Confesso que esse longo aprendizado adquirido na convivência com esses amicci italiani foi e ainda é muito proveitoso sob todos os pontos de vista, pois, além da gastromia, nos reunimos até hoje, não raro com a presença do querido amigo Evaldo Macedo, médico e gourmet, não só para cozinhar, mas para, em volta do vinho, do pão, do prosciutto e do formaggio, discutir literatura, história, política, filosofia, arte, e, porque não dizer, o destino da humanidade.

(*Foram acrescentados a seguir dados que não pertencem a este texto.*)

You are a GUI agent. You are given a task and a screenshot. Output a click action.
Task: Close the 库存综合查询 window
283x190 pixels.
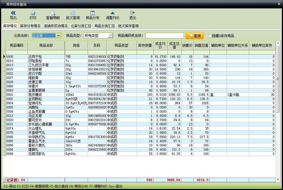tap(279, 4)
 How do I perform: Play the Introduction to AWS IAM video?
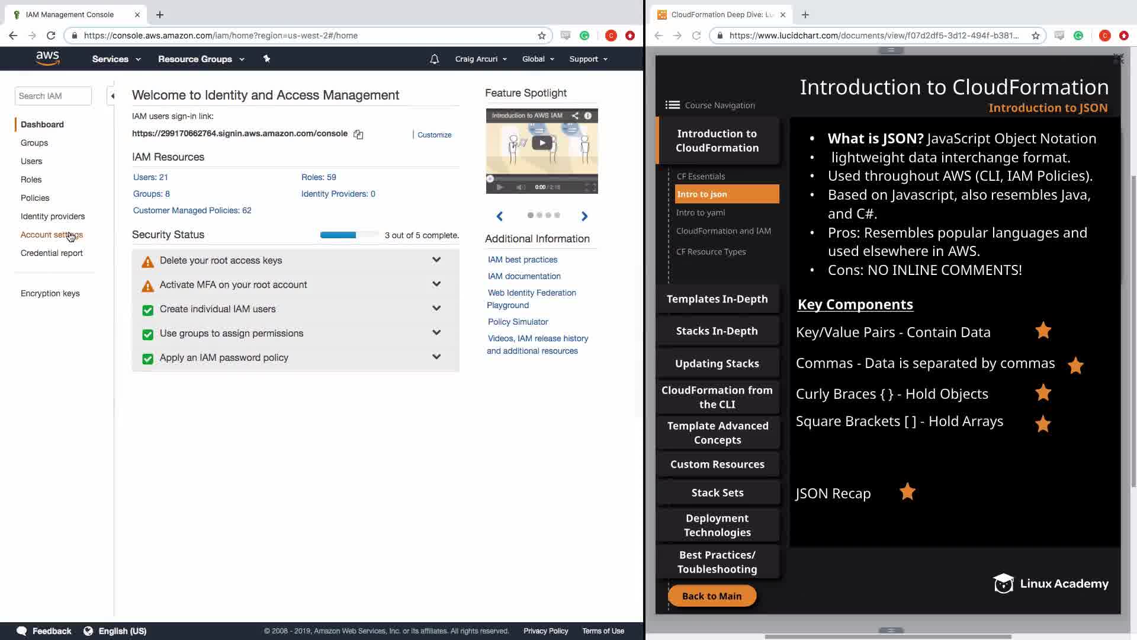[541, 143]
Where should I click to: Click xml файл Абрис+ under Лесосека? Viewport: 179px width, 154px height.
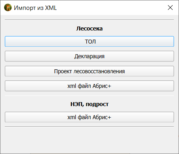click(90, 86)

Jamais esquecerei as “aulas de gastronomia italiana” das noites de segunda-feira do poker comandadas por Marcello com os toques e sugestões de Vincenzo, soltando a voz para Verdi... La Donna è móbile qual piuma al vento... E outras tantas inesquecíveis por Ângelo e que elevaram meu padrão de cozinheiro para um quase chef de cozinha (que pretensão!). Mas o que dizer de uma gente que inventa uma gastronomia tão simples, deliciosa e criativa? Que cria uma obra-prima com a simplicidade, o aroma e o sabor de um spaghetti alle vongolle? Peço vênia ao Ângelo para demonstrar meus sentimentos: Madonna!!!